Court of Chancery of Delaware

September 28, 2017

ADT HOLDINGS, INC., in its individual capacity and as attorney-in-fact for ZONOFF, INC, and ADT LLC, Plaintiffs,

          Date Submitted: September 19, 2017

          Steven L. Caponi, K&L GATES LLP, Wilmington, Delaware; Attorney for Plaintiffs.

          Megan Ward Cascio, Lauren Neal Bennett, MORRIS, NICHOLS, ARSHT & TUNNELL LLP, Wilmington, Delaware; Mark C. Scarsi, Ashlee N. Lin, Katherine R. Pierucci, J. Samuel Payne, MILBANK, TWEED, HADLEY & McCLOY LLP, Los Angeles, California; Attorneys for Defendants.

          Jeremy D. Anderson, FISH & RICHARDSON P.C., Wilmington, Delaware; Attorney for Nonparty Legrand Home Systems, Inc.


          LASTER, V.C.

         On the eve of trial, nonparty Legrand Home Systems, Inc. ("Legrand") moved to seal certain trial exhibits so that they would not become part of the public trial record. Legrand also sought to close the courtroom for any testimony or attorney argument regarding the exhibits. Legrand claimed this relief was necessary because the exhibits contained sensitive, confidential information and that Legrand would suffer irreparable harm if the information was made public. The parties to the case did not oppose Legrand's motion. The court, however, bears an independent obligation to balance the harm Legrand claims it will suffer against the public right of access, which is at its height during a trial. Legrand's motion is denied.

         "The public's right of access to judicial records has been characterized as fundamental to a democratic state."[1] The right of access enables the public to "judge the product of the courts in a given case."[2] This, in turn, "helps ensure 'quality, honesty and respect for our legal system.'"[3] Consequently, "all court proceedings are presumptively open to the public."[4]

         Court of Chancery Rule 5.1 "reflects the Court of Chancery's commitment to these principles."[5] It states that, "[e]xcept as otherwise provided" in Rule 5.1, "proceedings in a civil action are a matter of public record."[6] This language "makes clear that most information presented to the Court should be made available to the public."[7]

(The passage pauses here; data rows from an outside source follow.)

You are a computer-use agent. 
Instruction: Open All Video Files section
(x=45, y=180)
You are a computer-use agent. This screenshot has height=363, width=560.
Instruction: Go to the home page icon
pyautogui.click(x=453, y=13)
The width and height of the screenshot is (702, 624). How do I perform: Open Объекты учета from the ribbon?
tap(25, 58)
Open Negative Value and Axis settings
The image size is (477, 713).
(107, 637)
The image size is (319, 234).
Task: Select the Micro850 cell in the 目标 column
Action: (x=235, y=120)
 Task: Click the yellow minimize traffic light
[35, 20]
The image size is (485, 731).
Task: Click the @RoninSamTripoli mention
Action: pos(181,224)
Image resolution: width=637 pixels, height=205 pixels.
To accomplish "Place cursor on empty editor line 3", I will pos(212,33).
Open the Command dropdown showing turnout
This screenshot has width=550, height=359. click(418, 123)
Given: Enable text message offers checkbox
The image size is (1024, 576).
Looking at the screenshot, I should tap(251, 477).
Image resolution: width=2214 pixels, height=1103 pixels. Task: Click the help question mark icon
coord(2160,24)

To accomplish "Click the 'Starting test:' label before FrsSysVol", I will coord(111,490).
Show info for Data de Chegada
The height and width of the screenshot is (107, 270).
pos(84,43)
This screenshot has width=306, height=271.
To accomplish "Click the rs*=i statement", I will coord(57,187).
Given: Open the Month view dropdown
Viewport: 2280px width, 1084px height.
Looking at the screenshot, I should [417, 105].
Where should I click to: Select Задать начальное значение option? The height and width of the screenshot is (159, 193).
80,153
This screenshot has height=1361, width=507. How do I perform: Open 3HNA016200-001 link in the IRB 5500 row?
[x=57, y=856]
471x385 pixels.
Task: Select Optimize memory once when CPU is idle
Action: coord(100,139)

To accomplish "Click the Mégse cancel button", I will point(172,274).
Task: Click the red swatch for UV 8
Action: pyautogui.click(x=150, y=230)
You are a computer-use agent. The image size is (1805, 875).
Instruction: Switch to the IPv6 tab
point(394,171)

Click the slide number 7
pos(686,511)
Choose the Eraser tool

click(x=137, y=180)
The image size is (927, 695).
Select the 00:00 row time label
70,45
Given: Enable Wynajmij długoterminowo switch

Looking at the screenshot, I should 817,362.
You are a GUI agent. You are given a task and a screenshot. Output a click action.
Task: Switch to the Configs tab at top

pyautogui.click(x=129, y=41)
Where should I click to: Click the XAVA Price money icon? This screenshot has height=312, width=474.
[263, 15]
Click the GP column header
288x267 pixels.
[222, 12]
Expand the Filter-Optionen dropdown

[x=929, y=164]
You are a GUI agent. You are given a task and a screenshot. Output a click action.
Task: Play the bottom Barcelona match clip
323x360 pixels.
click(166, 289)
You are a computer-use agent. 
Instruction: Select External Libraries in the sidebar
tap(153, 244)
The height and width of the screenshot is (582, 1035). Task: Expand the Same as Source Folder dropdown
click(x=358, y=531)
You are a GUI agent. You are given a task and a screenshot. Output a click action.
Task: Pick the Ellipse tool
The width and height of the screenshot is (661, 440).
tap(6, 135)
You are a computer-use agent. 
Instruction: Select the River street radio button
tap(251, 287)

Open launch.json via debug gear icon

         Rule 5.1(b)(3) provides that a "party or person seeking to obtain or maintain Confidential Treatment always bears the burden of establishing good cause for Confidential Treatment." Rule 5.1(b)(2) defines "good cause" as follows:

For purposes of this Rule, "good cause" for Confidential Treatment shall exist only if the public interest in access to Court proceedings is outweighed by the harm that public disclosure of sensitive, non-public information would cause. Examples of categories of information that may qualify as Confidential Information include trade secrets; sensitive proprietary information; sensitive financial, business, or personnel information; sensitive personal information such as medical records; and personally identifying information such as social security numbers, financial account numbers, and the names of minor children.[8]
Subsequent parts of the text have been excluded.